Kemudian, dengan langkah santai dan percaya diri, ia berjalan keluar dari kamar, menuruni tangga menuju ruang tamu.
Jessy menuruni tangga dengan santai, langkahnya ringan seolah tidak ada yang istimewa dengan kejadian hari ini. Berbeda dengan kehidupan pertamanya, di mana ia akan langsung bertanya dengan antusias, "Mas sudah pulang?" Kali ini, ia hanya mengangkat alis sedikit dan berkata datar.
"Oh, kau sudah pulang. Ada apa?" ucap Jessy dengan tenang.
Di ruang tamu, Bram duduk dengan percaya diri di sofa utama, sementara di sebelahnya ada seorang wanita dengan senyum manis yang terlalu dibuat-buat. Mama Ella dan Molly juga ada di sana, memperhatikan dengan ekspresi penuh harapan.
Bram menoleh ke arah Jessy yang sangat cantik hari ini.
"Kenapa istriku sangat cantik hari ini? Ia seperti Jessy ketika aku pertama kali bertemu dengannya." ucap Bram dalam hati.
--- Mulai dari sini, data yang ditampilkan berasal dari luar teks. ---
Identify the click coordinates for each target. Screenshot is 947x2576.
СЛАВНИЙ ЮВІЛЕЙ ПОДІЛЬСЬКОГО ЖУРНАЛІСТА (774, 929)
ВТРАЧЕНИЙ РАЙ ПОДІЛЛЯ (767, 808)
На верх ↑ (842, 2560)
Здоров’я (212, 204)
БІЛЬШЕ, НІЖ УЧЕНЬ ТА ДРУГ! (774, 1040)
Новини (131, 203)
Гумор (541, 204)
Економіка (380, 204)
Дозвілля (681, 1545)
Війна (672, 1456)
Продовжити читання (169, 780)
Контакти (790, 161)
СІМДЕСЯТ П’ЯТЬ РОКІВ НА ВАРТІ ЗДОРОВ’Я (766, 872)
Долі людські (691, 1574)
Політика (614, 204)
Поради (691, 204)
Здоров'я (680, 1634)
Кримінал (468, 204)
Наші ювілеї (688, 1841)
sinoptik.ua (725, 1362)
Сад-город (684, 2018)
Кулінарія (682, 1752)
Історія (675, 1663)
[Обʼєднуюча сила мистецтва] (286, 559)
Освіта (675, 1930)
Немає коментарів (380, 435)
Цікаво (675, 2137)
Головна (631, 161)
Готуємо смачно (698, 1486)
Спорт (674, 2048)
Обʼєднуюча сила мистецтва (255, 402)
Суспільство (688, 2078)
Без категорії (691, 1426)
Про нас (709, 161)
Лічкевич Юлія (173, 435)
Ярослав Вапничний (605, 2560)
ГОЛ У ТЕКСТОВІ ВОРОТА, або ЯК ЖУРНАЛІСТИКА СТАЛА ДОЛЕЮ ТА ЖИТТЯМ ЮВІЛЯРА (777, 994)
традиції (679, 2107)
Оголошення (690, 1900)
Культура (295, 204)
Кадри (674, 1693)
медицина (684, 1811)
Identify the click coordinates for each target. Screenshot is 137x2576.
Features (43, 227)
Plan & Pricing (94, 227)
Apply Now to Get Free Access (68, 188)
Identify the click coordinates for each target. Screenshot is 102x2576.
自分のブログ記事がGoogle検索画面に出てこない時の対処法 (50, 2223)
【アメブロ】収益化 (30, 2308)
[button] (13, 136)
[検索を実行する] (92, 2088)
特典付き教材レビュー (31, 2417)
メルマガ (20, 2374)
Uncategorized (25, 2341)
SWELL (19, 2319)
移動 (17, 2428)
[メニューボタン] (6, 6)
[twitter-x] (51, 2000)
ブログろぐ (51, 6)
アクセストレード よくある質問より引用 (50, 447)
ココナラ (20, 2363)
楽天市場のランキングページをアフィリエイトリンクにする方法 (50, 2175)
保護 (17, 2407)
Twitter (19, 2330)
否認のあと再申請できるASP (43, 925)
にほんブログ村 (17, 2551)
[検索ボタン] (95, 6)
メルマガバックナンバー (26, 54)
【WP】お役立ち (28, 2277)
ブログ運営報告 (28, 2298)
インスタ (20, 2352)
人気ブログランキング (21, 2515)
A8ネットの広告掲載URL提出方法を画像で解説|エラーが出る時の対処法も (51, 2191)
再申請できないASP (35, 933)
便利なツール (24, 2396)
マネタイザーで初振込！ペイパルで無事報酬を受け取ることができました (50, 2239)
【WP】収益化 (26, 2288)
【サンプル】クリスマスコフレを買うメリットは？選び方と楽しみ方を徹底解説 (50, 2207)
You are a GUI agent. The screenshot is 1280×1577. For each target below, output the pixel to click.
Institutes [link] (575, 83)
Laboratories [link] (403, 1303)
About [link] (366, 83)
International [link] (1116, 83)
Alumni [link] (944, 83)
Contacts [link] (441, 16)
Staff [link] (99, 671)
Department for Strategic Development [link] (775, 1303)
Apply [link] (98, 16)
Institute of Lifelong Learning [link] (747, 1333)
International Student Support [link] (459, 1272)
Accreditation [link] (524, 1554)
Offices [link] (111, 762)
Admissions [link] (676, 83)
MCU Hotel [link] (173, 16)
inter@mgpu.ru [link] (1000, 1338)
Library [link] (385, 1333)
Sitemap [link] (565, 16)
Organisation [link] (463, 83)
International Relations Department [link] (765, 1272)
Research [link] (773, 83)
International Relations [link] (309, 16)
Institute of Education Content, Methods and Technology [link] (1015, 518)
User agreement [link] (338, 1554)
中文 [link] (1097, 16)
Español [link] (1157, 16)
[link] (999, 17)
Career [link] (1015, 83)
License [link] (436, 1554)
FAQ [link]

Bram menyadarkan dirinya lalu tersenyum tipis. "Sayang... Ini kenalkan, sepupu jauh Ibu. Dia sementara tinggal di sini dulu, karena orang tuanya baru saja meninggal. Namanya Fina."
Jessy mengarahkan pandangan ke wanita di sebelah suaminya. Mata Fina berbinar saat menatapnya, seolah sangat senang bisa bertemu dengannya.
Dengan nada lembut, Fina berkata, "Mas Bram sudah banyak bercerita tentang Mbak Jessy."
"Kenapa wanita ini sangat cantik? Bukankah kata mas Bram istrinya sederhana, gak suka makeup? Tapi kenapa ia sangat cantik? Jangan sampai mas Bram berubah pikiran." ucap Fina dalam hati.
Ah… kata-kata itu. Jessy bisa merasakan deja vu yang kuat.
"Sama persis seperti di kehidupan pertamaku," batinnya.
Namun, kali ini Jessy tidak terpengaruh. Ia tetap tenang dan menjawab santai, "Oh, begitu."
Di kehidupan pertamanya, Fina membawa makanan untuknya karena ia memohon pada Bram karena dirinya sedang lapar, karena semua masakannya di habiskan oleh mertua nya, bahkan molly dan temannya. Tapi sekarang? Jessy sudah makan dengan baik dan tidak membutuhkan belas kasihan siapa pun.